To construct a directional cDNA library from human adult nasopharynx by SMART (switching mechanism at 5' end of RNA transcript) technique.

METHODS

The total RNA was separated from human adult nasopharynx epithelial tissue and the first-strand cDNA was synthesized through reverse transcription by a modified oligo(dT) primer(contained sfi IB site) while the SMART oligonucleotide(contained sfi IA site) was utilized as a template so that the first-strand cDNA could be extended over the 5' end of mRNA. The double-strand cDNA was amplified by LD-PCR(long-distance PCR) with the above two primers and then digested by sfi I (IA & IB) restriction enzyme.
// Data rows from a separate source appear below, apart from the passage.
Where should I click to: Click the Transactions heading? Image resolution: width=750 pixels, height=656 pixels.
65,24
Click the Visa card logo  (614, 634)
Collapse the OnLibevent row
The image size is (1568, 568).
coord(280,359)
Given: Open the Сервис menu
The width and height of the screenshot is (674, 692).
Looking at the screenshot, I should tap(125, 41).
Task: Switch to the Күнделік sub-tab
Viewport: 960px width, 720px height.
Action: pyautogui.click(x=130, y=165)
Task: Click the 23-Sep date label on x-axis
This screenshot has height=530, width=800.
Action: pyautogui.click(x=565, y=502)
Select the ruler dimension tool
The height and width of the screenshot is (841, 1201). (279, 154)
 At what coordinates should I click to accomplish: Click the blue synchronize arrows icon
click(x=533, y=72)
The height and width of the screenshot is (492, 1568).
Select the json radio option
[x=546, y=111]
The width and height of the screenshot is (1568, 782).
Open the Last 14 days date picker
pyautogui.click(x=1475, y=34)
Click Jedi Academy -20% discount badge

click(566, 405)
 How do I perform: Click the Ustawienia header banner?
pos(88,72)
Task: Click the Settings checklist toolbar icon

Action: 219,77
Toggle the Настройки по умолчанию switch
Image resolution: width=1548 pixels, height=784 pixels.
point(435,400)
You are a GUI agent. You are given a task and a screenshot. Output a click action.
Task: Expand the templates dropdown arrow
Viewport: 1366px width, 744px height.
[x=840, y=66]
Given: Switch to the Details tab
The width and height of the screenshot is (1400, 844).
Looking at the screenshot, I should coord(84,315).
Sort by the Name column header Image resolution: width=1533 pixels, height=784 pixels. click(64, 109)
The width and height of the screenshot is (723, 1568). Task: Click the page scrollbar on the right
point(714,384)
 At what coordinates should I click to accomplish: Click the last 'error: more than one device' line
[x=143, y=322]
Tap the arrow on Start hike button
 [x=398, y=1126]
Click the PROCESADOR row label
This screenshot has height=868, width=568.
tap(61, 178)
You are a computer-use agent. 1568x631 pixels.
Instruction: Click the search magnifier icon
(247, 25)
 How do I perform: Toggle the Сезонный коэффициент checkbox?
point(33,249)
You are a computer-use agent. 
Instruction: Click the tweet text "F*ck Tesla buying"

After cDNA size fractionation through CHROMA SPIN column, the double-strand cDNA was ligated into the sfi I-digested lambda TripIEx2 vector and then the recombinant DNA was packaged in vitro.

RESULTS

The unamplified human adult nasopharynx cDNA library consists of 1.5 x 10(6) independent clones in which the percentage of recombinant clones is about 100%. The titer of the amplified cDNA library is 3.8 x 10(9) pfu/ml and the average exogenous inserts of the recombinants is 1.5 kb.

CONCLUSION

These results shows that the human adult nasopharynx cDNA library has an excellent quality and lays solid foundation for screening and cloning new tumor suppressor genes of nasopharyngeal carcinoma(NPC) and tissue-specific genes of human nasopharynx.